▸ **INSTRUCTIONS FOR THE TASK**: Reproduce the passage about Burundi from "Burundi is the" up to and including "late eighteen hundreds.", swapping "eucalyptus" for "pine".

*** SELECTED EXTRACT ***

Sometimes a travel adventure has nothing to do with climbing a mountain peak, with the scree, the winds, or the volcanic steam. Nor does a trip have to be to a pristine beach, with fig trees, conch shells and tumbling surf. Sometimes a journey is about the people, people who at first glance seem as curious as the images in a National Geographic Magazine, bearing baskets on their heads, and wearing colorful sarongs. These are the people I saw, when I stepped onto the red soil of Burundi.
Burundi is the tiny landlocked country in the heart of Africa, that even the most experienced adventurer would have trouble placing. Bordered by Rwanda to the north, Tanzania to the east, and the Congo to the west, the Burundian mountains with their fragrant, silver eucalyptus forests, roll down to the plains which sweep westward in a polka of clay and trees, to the dark blue waters of Lake Tanganyika. So distant, it was the last area of Africa to be colonized during the European expansion of the late eighteen hundreds.
Burundi is one of the poorest places on earth. Ranking at the bottom of the World Values Survey for happiness, and sadly claiming the shortest life expectancy of any people, 27 years for the Batwa tribe, there would seem to be little reason to visit there. Even the mountain gorillas are gone. Disease, poverty, corruption, and violence have isolated this heart shaped country from all but the heartiest of travelers.

*** End of SELECTED EXTRACT ***
*** INFORMATION SUPPLIED ***

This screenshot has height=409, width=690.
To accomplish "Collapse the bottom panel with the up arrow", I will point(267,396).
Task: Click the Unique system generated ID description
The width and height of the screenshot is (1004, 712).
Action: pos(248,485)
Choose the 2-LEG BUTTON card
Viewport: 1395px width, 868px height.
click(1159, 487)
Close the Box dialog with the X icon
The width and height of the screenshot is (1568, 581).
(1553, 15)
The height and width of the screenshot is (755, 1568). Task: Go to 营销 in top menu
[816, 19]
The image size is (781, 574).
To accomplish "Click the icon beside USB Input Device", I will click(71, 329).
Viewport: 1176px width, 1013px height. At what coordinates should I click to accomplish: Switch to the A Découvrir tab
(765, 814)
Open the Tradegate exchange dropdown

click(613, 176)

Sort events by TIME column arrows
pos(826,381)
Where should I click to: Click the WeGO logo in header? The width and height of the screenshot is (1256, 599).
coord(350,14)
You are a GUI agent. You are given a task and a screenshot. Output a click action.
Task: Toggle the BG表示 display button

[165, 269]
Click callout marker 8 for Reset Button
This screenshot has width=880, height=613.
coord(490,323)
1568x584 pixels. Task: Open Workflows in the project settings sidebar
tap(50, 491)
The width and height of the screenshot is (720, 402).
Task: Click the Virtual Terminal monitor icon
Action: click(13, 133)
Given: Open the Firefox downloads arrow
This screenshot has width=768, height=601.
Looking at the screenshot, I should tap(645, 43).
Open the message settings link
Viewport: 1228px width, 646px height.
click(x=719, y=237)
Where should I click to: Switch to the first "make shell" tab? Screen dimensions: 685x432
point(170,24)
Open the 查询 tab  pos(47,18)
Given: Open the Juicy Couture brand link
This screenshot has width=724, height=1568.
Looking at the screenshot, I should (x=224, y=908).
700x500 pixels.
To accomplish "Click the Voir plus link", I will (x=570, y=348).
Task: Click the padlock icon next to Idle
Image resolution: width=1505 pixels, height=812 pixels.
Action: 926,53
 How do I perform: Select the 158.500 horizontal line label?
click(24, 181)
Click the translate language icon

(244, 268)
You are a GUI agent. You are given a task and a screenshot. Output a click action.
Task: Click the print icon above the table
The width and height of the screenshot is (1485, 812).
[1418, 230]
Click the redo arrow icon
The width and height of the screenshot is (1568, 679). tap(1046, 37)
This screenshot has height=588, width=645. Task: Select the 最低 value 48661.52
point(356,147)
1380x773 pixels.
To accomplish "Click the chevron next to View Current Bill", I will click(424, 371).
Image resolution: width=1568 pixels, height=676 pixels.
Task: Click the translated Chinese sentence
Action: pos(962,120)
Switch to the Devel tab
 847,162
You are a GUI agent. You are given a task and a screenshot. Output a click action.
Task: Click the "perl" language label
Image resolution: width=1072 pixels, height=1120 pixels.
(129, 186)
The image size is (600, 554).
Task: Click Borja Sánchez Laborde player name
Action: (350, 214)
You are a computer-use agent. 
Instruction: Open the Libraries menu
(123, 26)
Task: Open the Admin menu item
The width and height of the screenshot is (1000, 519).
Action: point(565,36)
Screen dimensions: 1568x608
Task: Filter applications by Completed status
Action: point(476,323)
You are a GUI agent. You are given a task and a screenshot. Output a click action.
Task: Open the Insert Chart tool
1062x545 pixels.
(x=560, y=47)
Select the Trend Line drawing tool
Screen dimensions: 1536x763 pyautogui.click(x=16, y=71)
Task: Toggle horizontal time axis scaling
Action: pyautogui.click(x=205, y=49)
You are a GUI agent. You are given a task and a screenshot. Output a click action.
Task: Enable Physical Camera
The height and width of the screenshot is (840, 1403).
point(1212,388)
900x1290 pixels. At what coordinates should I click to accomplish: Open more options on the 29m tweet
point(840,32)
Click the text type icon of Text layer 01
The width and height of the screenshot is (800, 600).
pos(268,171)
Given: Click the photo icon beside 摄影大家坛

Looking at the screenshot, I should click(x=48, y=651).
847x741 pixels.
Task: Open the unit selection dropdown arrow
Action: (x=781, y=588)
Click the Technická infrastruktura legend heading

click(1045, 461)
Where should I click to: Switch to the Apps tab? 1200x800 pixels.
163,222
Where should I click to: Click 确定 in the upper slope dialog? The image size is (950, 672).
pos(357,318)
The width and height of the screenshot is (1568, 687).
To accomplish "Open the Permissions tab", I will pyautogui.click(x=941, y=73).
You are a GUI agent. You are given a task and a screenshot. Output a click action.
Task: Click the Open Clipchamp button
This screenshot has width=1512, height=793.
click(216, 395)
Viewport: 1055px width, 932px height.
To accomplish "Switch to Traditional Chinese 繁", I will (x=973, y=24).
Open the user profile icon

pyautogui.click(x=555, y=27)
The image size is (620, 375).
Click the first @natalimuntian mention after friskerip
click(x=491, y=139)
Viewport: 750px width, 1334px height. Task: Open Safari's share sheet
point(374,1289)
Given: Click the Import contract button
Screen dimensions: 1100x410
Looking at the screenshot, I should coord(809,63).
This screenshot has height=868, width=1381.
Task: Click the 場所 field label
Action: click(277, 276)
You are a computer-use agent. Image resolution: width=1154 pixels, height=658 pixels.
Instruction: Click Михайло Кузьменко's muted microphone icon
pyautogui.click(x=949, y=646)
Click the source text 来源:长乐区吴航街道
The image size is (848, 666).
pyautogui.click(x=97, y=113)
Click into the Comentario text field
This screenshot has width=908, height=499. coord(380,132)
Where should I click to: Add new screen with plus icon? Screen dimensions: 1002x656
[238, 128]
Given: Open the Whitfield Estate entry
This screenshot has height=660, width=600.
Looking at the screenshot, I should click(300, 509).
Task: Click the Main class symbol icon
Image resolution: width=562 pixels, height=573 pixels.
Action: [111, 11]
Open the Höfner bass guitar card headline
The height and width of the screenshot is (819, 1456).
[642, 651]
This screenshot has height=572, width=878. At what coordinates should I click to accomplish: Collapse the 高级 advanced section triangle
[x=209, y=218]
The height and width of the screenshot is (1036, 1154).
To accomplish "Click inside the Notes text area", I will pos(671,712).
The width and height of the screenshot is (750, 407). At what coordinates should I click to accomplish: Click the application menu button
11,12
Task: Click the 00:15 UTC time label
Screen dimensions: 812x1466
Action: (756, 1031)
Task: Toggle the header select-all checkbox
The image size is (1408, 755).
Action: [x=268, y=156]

*** End of INFORMATION SUPPLIED ***

▸ **EXPECTED OUTPUT**:
Burundi is the tiny landlocked country in the heart of Africa, that even the most experienced adventurer would have trouble placing. Bordered by Rwanda to the north, Tanzania to the east, and the Congo to the west, the Burundian mountains with their fragrant, silver pine forests, roll down to the plains which sweep westward in a polka of clay and trees, to the dark blue waters of Lake Tanganyika. So distant, it was the last area of Africa to be colonized during the European expansion of the late eighteen hundreds.